Not that this building is set aside for foreign teachers. We are in a regular BeiGongDa staff housing estate- there are several- it's just that the foreign teachers' apartments are mostly in two doorways in one building in this estate. We also have Chinese families living in the same building and the same stairway, so we're not in any way segregated. Just thought I should get that clear. If there is one thing that I really can not stand about the foreign teacher's life, it's segregated housing.
Anyway, so we've had a bit of silly nonsense involving the parking of bicycles inside. Funnily enough, those who have bikes prefer to park them inside at the bottom of the stairwell. That way, we have some protection against bike theft. Everybody has always done what they can to park their bikes out of the way so that the stairwell and doorway are left clear so that everybody can get in and out easily. Some people, none of whom own bikes, of course, object to this, however, and so complaints were made. The complaints led to notices being posted to tell us to keep our bikes outside. I played along by moving my bike from the second and a half floor landing where I had kept it well out of the way of everybody to the ground floor just inside the door but squashed under the stairs with the other bikes. The guy who keeps his bike on the first and a half landing paid no attention to the notice, however, but that's probably because he can't read Chinese- assuming I've matched the right bike with the right person and judged his language skills properly.
All was good for a couple of weeks, and then my bike was found dumped unceremoniously back into something resembling its original position, its front brake lever shattered, and front brake cable hanging loose. No big deal, I thought, it shouldn't be too hard to fix it, and it was obviously not done on purpose. Obviously somebody knocked it over by accident.
But then a notice appeared in English telling everybody to store their bikes outside.
And then I heard that it may well have been a certain foreign teacher who tripped over my bike and broke it and then complained. But rumours, you know...

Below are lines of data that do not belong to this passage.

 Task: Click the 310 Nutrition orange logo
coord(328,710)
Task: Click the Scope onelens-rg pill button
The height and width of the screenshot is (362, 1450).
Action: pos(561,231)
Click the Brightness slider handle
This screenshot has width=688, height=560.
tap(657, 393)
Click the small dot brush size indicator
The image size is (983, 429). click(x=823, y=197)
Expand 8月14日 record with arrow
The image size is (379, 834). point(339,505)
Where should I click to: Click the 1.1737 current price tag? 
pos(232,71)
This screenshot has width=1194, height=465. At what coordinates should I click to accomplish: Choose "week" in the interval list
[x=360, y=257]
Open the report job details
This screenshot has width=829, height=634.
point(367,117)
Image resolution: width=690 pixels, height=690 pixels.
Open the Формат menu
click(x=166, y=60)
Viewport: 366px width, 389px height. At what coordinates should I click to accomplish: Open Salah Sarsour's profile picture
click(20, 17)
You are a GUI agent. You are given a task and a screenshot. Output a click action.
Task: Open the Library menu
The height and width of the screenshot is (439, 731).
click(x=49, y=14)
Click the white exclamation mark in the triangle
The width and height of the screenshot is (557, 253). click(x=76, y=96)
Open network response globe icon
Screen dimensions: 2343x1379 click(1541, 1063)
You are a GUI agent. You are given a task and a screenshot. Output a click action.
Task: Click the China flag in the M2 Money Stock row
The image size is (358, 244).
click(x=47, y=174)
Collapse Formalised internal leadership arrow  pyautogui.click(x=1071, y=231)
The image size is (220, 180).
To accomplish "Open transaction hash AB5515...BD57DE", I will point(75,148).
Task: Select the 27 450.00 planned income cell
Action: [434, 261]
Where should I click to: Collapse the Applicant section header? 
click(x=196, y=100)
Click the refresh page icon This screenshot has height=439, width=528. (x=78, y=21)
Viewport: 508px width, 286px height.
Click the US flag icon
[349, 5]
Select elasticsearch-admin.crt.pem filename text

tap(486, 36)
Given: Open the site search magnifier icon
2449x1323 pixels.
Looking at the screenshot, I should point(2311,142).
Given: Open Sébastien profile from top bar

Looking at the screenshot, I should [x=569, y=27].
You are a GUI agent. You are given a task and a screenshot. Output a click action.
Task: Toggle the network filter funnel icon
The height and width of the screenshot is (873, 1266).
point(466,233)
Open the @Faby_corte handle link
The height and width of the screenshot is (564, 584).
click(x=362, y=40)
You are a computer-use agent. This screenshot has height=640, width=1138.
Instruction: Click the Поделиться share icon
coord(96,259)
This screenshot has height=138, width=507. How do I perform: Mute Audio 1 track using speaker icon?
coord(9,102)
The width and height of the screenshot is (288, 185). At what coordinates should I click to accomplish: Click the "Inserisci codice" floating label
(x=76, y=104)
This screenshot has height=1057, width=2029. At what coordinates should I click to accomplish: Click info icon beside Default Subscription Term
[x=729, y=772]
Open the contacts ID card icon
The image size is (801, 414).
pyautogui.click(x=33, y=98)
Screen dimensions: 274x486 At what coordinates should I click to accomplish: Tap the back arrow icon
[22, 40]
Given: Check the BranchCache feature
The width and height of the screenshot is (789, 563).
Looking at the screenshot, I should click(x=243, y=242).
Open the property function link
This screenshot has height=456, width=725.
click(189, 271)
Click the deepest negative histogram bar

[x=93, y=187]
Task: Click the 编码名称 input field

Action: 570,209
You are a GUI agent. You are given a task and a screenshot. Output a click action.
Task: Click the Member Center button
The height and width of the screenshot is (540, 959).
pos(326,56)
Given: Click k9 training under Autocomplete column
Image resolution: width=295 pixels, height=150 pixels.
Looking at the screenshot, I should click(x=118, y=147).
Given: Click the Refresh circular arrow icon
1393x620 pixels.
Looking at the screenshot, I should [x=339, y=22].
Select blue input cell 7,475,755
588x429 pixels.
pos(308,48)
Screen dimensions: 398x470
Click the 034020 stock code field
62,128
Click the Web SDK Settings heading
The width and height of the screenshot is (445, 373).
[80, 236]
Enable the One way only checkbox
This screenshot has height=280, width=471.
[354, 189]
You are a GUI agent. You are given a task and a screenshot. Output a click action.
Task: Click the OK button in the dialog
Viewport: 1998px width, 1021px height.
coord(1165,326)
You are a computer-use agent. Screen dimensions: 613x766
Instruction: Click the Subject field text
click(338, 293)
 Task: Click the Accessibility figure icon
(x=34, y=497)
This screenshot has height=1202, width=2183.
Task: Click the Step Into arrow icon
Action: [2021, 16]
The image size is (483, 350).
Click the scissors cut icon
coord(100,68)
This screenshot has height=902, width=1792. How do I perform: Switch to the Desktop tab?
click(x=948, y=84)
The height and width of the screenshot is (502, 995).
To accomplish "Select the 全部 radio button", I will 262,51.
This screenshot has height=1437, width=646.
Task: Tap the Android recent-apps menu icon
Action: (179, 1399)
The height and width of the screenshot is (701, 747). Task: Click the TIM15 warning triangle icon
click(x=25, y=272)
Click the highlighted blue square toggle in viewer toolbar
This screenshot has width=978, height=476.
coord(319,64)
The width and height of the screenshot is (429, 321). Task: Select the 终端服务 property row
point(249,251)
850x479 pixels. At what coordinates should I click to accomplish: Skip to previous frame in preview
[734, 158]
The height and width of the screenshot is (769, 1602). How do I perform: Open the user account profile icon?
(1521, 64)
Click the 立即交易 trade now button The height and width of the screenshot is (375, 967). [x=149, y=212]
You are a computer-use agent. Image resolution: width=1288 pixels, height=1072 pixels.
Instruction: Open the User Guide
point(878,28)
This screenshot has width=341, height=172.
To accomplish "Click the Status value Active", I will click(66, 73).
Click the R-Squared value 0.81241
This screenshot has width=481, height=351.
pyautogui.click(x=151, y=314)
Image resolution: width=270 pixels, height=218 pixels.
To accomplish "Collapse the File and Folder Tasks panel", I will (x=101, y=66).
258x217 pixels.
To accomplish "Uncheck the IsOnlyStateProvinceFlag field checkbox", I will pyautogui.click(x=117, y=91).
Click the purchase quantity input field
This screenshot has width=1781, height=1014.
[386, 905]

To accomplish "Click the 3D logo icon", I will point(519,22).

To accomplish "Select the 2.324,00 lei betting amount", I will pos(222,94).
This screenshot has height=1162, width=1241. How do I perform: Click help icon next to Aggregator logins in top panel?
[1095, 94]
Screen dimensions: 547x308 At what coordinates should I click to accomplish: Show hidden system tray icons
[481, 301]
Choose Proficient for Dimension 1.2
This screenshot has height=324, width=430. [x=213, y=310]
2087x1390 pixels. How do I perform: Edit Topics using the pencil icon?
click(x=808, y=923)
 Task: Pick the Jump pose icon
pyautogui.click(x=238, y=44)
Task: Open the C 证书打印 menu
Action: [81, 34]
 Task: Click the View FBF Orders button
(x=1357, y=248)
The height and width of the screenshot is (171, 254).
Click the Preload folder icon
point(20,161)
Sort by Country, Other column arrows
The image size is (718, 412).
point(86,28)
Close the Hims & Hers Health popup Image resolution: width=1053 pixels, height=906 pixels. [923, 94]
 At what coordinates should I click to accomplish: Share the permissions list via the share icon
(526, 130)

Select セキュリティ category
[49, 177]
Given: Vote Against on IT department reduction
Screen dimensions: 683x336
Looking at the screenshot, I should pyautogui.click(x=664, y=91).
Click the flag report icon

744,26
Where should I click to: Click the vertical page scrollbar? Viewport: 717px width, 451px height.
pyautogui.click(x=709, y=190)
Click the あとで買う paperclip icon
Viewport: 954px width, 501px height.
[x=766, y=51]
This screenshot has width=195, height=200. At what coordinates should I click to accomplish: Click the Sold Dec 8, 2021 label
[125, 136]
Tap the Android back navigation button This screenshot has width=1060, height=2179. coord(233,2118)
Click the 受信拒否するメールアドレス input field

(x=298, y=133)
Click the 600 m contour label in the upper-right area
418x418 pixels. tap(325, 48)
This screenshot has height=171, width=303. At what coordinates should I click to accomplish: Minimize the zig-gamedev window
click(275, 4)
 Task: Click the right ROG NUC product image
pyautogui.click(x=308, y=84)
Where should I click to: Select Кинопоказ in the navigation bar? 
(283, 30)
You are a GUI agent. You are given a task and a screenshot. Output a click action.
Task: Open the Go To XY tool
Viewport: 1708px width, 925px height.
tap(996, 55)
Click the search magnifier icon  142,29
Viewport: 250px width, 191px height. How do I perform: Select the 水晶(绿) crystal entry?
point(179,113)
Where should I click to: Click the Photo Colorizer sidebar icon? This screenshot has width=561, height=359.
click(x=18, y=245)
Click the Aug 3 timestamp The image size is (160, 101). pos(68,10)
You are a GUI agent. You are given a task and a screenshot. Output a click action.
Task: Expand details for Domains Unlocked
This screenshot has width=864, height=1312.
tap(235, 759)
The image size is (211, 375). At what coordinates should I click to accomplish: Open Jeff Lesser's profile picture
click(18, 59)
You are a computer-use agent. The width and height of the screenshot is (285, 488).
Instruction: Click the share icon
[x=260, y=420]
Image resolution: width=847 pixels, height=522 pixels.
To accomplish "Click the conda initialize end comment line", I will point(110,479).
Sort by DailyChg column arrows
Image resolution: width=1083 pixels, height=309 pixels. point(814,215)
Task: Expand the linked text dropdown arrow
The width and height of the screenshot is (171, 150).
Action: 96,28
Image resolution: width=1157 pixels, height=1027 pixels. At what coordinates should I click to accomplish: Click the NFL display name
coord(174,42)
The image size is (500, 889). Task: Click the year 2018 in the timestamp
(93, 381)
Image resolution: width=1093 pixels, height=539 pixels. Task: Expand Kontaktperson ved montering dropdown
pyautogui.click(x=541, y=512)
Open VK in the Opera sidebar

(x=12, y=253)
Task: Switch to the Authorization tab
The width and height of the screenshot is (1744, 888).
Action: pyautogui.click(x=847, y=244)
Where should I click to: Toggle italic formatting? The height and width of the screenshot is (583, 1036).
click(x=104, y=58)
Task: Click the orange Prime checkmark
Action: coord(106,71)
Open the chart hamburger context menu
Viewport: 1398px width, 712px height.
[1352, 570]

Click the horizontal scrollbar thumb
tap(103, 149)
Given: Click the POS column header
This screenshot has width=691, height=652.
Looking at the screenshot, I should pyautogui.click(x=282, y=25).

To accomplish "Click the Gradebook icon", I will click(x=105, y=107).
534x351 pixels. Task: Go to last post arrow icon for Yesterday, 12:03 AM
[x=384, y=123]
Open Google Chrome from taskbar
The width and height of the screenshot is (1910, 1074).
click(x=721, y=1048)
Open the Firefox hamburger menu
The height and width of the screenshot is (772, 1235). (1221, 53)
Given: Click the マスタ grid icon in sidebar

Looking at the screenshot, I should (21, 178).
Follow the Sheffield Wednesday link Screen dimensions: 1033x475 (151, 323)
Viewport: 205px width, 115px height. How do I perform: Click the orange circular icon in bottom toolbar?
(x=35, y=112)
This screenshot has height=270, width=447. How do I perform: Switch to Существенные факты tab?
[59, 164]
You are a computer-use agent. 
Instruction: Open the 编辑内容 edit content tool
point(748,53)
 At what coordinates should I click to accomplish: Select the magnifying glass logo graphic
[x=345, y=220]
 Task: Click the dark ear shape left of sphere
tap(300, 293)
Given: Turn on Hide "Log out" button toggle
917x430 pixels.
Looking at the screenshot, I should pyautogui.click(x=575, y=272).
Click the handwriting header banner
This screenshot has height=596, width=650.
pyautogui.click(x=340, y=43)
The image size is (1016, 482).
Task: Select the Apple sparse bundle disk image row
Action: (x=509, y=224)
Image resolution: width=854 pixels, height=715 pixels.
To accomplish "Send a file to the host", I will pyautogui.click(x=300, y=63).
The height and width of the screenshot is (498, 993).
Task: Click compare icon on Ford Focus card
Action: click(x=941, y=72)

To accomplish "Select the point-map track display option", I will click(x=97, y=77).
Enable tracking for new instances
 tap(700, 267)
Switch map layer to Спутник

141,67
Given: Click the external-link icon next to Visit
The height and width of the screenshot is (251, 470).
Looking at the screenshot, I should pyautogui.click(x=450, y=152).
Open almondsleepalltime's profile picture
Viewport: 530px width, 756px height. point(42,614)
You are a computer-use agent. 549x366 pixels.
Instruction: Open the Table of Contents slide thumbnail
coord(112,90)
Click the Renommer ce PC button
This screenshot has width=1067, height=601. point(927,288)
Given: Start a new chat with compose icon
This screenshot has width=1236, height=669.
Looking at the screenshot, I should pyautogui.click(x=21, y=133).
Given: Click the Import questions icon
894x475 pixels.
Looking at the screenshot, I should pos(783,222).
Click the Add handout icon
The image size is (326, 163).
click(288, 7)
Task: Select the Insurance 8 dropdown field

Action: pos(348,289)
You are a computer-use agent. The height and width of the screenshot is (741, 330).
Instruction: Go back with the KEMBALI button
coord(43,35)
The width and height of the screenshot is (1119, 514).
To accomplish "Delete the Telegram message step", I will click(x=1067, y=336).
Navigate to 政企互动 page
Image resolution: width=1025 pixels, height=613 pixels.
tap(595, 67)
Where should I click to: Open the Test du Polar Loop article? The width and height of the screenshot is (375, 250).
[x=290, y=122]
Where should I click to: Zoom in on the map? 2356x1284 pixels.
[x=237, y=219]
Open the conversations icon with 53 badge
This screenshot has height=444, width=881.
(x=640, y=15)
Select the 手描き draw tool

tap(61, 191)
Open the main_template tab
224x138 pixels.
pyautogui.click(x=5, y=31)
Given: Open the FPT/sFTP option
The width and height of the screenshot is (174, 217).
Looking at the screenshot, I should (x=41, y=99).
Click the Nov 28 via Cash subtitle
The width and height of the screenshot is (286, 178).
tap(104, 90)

And then lzh's and my bikes were dumped outside. We pushed hers back inside, but I refused to put mine back on the second and a half landing where I'd originally stored it. It's not light, my bike, and I really didn't care whether it got stolen or rusty. Rust would probably have improved it, I think.
I have since made sure that lzh's bike is in a position inside that no sane person could complain about.
Of course, the foreign teacher suspected of being behind all this silly nonsense does not strike me as being particularly sane or reasonable.... But so far, apart from the theft of my bike, there's been no more silly nonsense.
I mean, you at best ignore my every attempt to smile, say "hi", or otherwise acknowledge your existence in the generally accepted polite forms most human societies, including your own, have adopted, you often glower or glare at me as if my mere existence on this planet causes you unbearable suffering even though you've never paid enough attention to my meagre existence for me to do any kind of harm to you, you, according to the rumour I heard, somehow manage to trip over a bicycle that was stored under the stairwell as far out of everybody's way as was humanly possible under the circumstances, you then throw the broken bicycle and my wife's bicycle outside and complain to whoever is supposed to be in charge of such things, and.....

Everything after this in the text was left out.